The film’s casting is top-notch. Each actor is playing a version of what has been the staple of their career: the ferocity of Michael Shannon, the gentle wisdom of Richard Jenkins, the soulful support of Octavia Spencer. Even Hawkins, probably the most unknown of the cast to American audiences, re-enacts a simplicity of grace that she’s brought to so many previous roles. It’s been nearly a decade since Happy-Go-Lucky, where most of us were introduced to Hawkins and her unorthodox charm. The Shape of Water seems like the first time since then that she’s really been able to showcase it again. In both films she is absolutely delightful, totally enchanting and just a little bit heartbreaking. If this film doesn’t give her the type of career she ought to have, I don’t know what else can be done.

The Shape of Water‘s imperfections seem obvious and glaring (this is, for example, the most boring way a film can use Michael Shannon), but I’m not sure how much it matters.
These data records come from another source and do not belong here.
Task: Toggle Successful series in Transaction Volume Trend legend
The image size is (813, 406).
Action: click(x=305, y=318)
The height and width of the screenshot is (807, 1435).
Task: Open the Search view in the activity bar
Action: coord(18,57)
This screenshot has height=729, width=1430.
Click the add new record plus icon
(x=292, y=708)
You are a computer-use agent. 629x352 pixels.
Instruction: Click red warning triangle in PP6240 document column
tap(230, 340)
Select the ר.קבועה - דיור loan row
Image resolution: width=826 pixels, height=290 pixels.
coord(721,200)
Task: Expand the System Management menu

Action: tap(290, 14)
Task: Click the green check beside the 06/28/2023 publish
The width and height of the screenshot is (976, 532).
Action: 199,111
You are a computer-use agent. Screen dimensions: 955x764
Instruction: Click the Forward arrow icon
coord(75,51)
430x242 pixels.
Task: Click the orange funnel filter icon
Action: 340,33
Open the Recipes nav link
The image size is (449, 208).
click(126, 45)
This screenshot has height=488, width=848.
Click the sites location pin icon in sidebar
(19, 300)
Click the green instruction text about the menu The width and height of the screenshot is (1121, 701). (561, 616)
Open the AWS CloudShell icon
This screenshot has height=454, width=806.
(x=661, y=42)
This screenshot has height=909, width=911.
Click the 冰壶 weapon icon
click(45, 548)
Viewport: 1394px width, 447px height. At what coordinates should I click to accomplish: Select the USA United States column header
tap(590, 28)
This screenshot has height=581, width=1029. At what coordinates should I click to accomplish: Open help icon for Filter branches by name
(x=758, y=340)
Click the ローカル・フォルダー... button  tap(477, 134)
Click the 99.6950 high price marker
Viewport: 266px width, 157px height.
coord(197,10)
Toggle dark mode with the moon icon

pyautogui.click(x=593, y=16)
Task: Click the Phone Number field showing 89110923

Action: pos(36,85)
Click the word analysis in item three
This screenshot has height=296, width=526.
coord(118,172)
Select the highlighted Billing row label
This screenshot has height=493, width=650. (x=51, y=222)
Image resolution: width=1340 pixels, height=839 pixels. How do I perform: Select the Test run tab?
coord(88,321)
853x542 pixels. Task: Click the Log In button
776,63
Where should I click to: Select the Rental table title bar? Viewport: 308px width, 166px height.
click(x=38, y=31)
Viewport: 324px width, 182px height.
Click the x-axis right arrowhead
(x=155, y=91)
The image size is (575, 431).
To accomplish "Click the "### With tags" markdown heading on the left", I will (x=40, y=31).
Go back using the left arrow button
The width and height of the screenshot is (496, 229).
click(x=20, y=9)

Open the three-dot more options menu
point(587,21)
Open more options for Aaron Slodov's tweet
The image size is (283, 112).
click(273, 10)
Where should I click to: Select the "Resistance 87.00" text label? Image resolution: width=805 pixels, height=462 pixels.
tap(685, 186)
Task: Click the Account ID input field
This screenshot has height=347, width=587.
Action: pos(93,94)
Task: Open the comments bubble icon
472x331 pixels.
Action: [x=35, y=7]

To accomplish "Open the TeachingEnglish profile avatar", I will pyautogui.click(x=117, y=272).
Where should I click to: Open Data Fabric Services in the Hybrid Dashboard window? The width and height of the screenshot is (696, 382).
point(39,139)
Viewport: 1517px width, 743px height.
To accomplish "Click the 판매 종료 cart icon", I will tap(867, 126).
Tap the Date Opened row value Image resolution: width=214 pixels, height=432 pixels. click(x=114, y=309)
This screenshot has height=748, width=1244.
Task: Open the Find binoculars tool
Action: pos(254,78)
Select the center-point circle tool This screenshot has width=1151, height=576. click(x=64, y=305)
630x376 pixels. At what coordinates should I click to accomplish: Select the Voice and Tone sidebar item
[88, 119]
It has an unapologetic nature about itself that I enjoy. Pan’s Labyrinth was Guillermo del Toro’s masterpiece on every level, and it is an impossible standard to measure up to, but The Shape of Water is the first time since that film that I felt del Toro had come close. His touch for humanity is still borrowed from other films, and the strength of his characters are almost entirely dependent on the actors to create. But his vision is truly unique, sometimes quite ugly, but oftentimes astoundingly beautiful.